多数派の意見は正しいこともあれば、間違っていることもあります。一番危険を感じやすいのは絶対に間違っていることなのに、「なんとなく」の空気で全体が流れやすくなっている時ではないでしょうか。こんな時、少数派の意見で多数派をくつがえす方法はないものでしょうか?
多数派の意見を変えてしまう「マイノリティ・インフルエンス」って?
「マイノリティ・インフルエンス」という心理学用語をご存じでしょうか。これは少数派の意見が多数派を占めるようになることをあらわす言葉で、2つの方略を使えば「マイノリティ・インフルエンス」が起こりやすいと言われています。
その方略が「ホランダーの方略」と「モスコビッチの方略」です。
「ホランダーの方略」は、少数派の中にいる、信頼に足りるリーダーによって「あの人が言っているんだから、確かかもしれない」と、多数派の意見を切り崩していく方法です。「モスコビッチの方略」は、少数派が一貫して強い主張を持ち続けることで、多数派に「もしかすると、自分が間違っているかもしれない」と思わせ、多数派を切り崩していく方法です。
つまり多数派の意見を一変させるには、強いリーダーもしくは強くて一貫性のある主張が大事だということなのです。
主張は曲げずに一貫させよう、もしくは強いリーダーを見つけよう
今、自分が少数派で、多数派の意見をどうにか切り崩したいと思っているなら、主張を曲げずに一貫した言動をとり続けるか、強いリーダーを見つけるのが効果的です。主張を曲げずに一貫した言動をとるのは、むずかしいものですが、もし自分が多数派になった時に、「あの人が言っていることはおかしい」と指摘されるのは、今度は自分です。
少数派でも、多数派を正しく導ける主張を持ち、一貫して同じ態度をとり続けましょう。
また強いリーダーを見つければ、それだけで多数派を切り崩しやすくなります。
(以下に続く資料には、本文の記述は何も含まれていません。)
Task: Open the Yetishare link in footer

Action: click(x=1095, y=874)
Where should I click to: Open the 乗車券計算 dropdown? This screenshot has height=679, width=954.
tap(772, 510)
強い立場の人で、自分と同じ意見を持つ人がいないか探してみましょう。
主張には現実味を持たせよう
ただしいくら上記のような条件を満たしても、少数派の意見に現実味がなく理想論だけなら、多数派をいくら動かそうとしても、なかなか動いてはくれません。まずは自分たちの主張がどのように現実で役立つものなのか、受け入れるとどんないいことがあるのかをはっきりさせましょう。
その主張通り行動することが現実に可能で、誰にでもでき、いいことが起こるなら、相手も耳を傾けてくれやすくなります。
少数派だからと意見をひっこめ、ダンマリを決め込んでしまっては、通るはずの主張も通らなくなります。ぜひ少数派だとしても、自分の意見を大切にし、どう通していくのかを考えてみてはいかがでしょうか。